SUPREME COURT TOSSES OUT CASE AGAINST LOS ANGELES SHERIFF’S DEPUTIES
The AP has the story. Here’s a clip:
The Supreme Court said Wednesday that California police officers cannot be sued because they used a warrant that may have been defective to search a woman’s house.
The high court threw out the lawsuit against Los Angeles County Sheriff’s Detective Curt Messerschmidt and other police officials, who were being sued personally by Augusta Millender for the search on her house and confiscation of her shotgun.
Police were looking for her foster son, Jerry Ray Bowen, who had recently shot at his ex-girlfriend Shelly Kelly with a black sawed-off shotgun. Kelly told police that he might be at his foster mother’s house, so Messerschmidt got a warrant to look for any weapons on the property and gang-related material, since Bowen was supposed to be a member of the Mona Park Crips and the Dodge Park Crips. The detective had his supervisors approve the warrant before submitting to the district attorney and a judge, who also approved the warrant.
Bowen and his shotgun were not found at Millender’s house, but police confiscated the 73-year-old Millender’s shotgun.
Millender, who is now deceased, sued saying the warrant was over broad and that the deputies had acted improperly. The 9th Circuit agreed, citing the fourth amendment. The Supremes did not—pointing out that the case did not, in fact, concern the validity of the warrant, but was about was whether a lawsuit against the officers was permitted. The court concluded that it was not, and that the officers acted reasonably, as they had every reason to think the warrant valid.
Read the rest. It’s interesting.
Plus, as David Savage of the LA Times points out the suit made for some unusual allies: The ACLU and the National Rifle Assn. backed plaintiff Millender, and the Obama administration joined in support of the deputies.
ILLINOIS GOVERNOR SUGGESTS CLOSING CONTROVERSIAL SUPERMAX PRISON AND GETS APPLAUSE AND CRITICISM
IF Governor Pat Quinn orders the closure of the Tamms supermax prison at in southern Illinois, it will be for fiscal reasons, but many experts across the country are applauding the possibility. As with California’s Pelican Bay and the Administrative Maximum (ADX) facility in Florence, Colorado, Tamms utilizes the kind of extreme isolation that many believe constitutes cruel and unusual punishment. What is more, for those who are eventually released from prison, research suggests that supermax isolation causes psychological damage, which makes an individual’s behavior worse, not better. Thus human rights organizations would like to see Tamms and places like it close their doors, sooner rather than later..
Yet shutting down the facility is anything but simple.
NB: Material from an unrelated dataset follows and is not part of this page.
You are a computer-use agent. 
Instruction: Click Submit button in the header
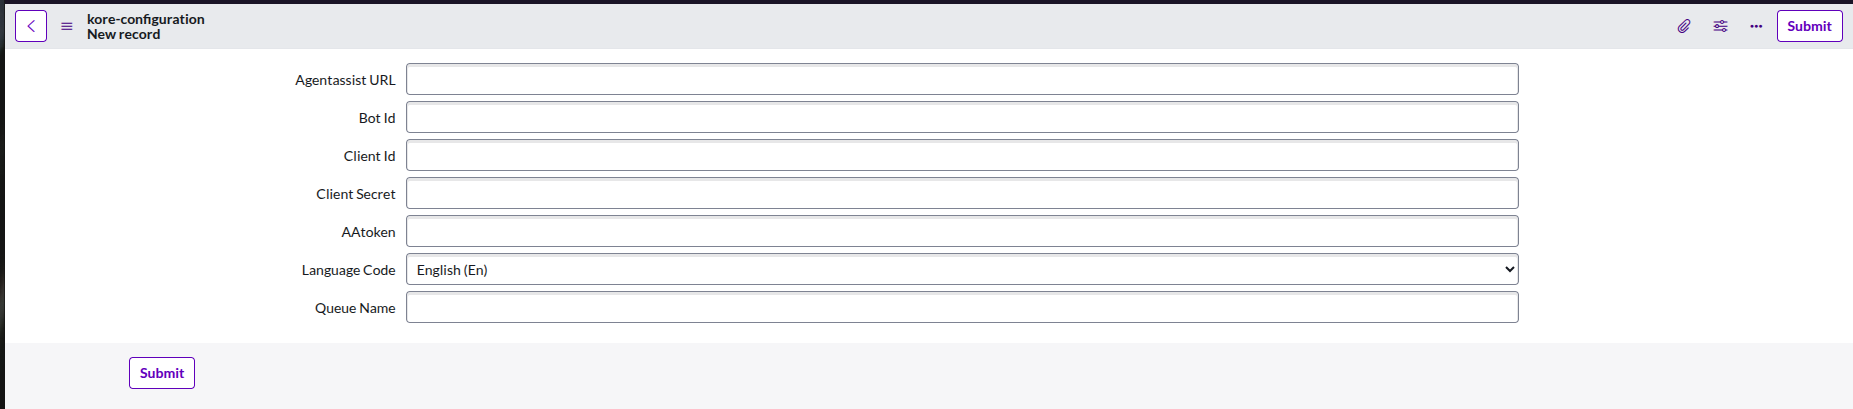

Prisons have become central to the economy of certain rural areas of the country, so the closure can wreak local havoc.
As the Chicago Tribune puts it:
From the moment it opened in 1998, the super-max Tamms prison has been controversial for its high costs and the harsh treatment of its inmates.
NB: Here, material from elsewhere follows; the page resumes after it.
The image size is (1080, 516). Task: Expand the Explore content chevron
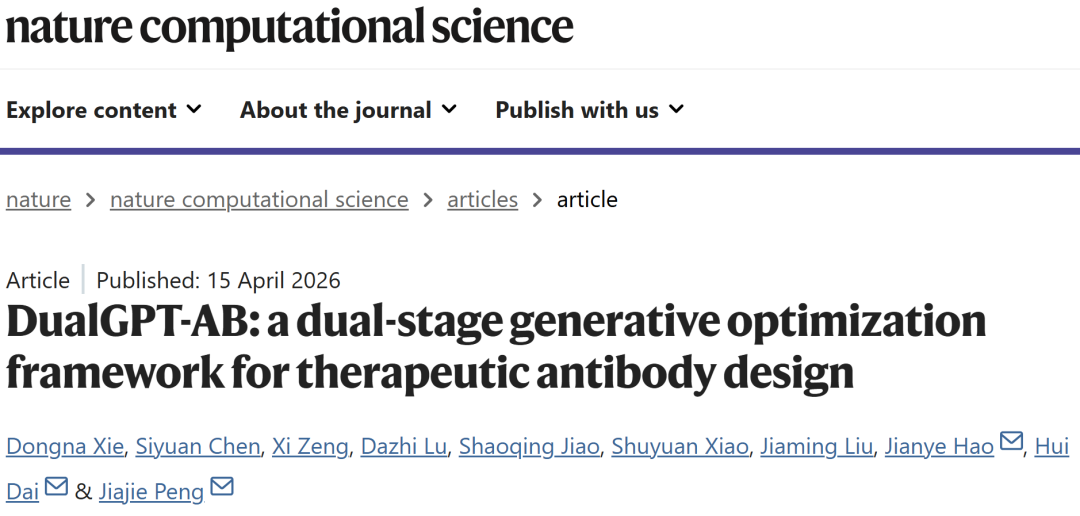pos(194,109)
Gov.Pat Quinn’s plan to close Tamms to save millions of dollars did not end the controversy.
Critics say it is long past time to shutter a prison known for conditions that were often compared with those at the U.S. detention facility at Guantanamo Bay. Opponents of Quinn’s proposal say closing Tamms would be devastating to the community in far southern Illinois where it is located, a place where jobs are hard to come by.
Other states may soon face similar dilemmas as a dropping crime rate meets tight budgets,
In California, however, the prisons are still so overcrowded, and our recidivism rate still so high, that despite a diving crime rate, closures are not close on the horizon.
LAUSD SUP DEASY SAYS THAT HE HAS ORDERED THE REFILING OF EVERY CASE OF SEXUAL MISCONDUCT FROM THE LAST THREE YEARS WITH THE STATE CREDENTIALING COMMISSION
He’s doing all this refiling just to be on the safe side, Deasy told David Lazarus on the Patt Morrison Show on KPCC Wednesday.
Interestingly, Deasy also told Lazarus that more than 850 certificated employees had been “separated” from Los Angeles Unified in the 10 months since he took over as superintendent – not only for criminal activity but for failing to meet “standards of conduct.”
“We’re going to work very hard to keep good teachers. But we’re not going to tolerate the other,” Deasy said.
A good thing since, for a while there, the allegations of sexual misconduct seemed to keep on coming. After the arrest of Mark Berndt, the former Miramonte Elementary School teacher charged with 23 counts of lewd conduct with children, two more LAUSD teachers have been removed from schools due to charges of sexual misconduct.
Deasy told the LA Times:
“I’m horrified,” said Deasy, regarding recent revelations about the handling of past abuse allegations. “And the rest of my comments can’t be printed in the language that the L.A. Times uses. I don’t think I’m overreacting.”